» **WORK REQUEST**: What to return is the tail of the data, from the line that contains "Given: Click the" down to the last line, copied exactly.

[DATA FOR PROCESSING — start]

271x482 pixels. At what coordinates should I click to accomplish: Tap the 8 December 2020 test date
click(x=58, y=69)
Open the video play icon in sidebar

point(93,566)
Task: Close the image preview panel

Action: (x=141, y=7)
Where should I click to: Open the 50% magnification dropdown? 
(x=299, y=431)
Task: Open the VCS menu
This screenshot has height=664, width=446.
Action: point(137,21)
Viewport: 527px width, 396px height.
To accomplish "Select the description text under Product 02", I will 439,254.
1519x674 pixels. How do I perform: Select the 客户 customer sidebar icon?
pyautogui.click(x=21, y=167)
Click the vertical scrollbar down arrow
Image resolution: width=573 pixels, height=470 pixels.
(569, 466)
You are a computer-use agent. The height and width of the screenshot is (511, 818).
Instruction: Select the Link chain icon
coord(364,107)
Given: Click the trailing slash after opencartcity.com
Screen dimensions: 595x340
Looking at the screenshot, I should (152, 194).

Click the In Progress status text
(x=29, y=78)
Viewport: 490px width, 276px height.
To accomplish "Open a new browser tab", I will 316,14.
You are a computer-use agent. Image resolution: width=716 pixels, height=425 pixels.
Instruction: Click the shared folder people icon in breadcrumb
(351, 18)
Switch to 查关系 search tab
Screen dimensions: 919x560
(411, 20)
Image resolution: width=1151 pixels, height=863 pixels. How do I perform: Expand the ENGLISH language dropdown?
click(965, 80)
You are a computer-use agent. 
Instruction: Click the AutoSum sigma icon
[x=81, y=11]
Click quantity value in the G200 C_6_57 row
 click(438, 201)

[DATA FOR PROCESSING — finish]

» **WRITTEN RESPONSE**:
Given: Click the trailing slash after opencartcity.com
Screen dimensions: 595x340
Looking at the screenshot, I should (152, 194).

Click the In Progress status text
(x=29, y=78)
Viewport: 490px width, 276px height.
To accomplish "Open a new browser tab", I will 316,14.
You are a computer-use agent. Image resolution: width=716 pixels, height=425 pixels.
Instruction: Click the shared folder people icon in breadcrumb
(351, 18)
Switch to 查关系 search tab
Screen dimensions: 919x560
(411, 20)
Image resolution: width=1151 pixels, height=863 pixels. How do I perform: Expand the ENGLISH language dropdown?
click(965, 80)
You are a computer-use agent. 
Instruction: Click the AutoSum sigma icon
[x=81, y=11]
Click quantity value in the G200 C_6_57 row
 click(438, 201)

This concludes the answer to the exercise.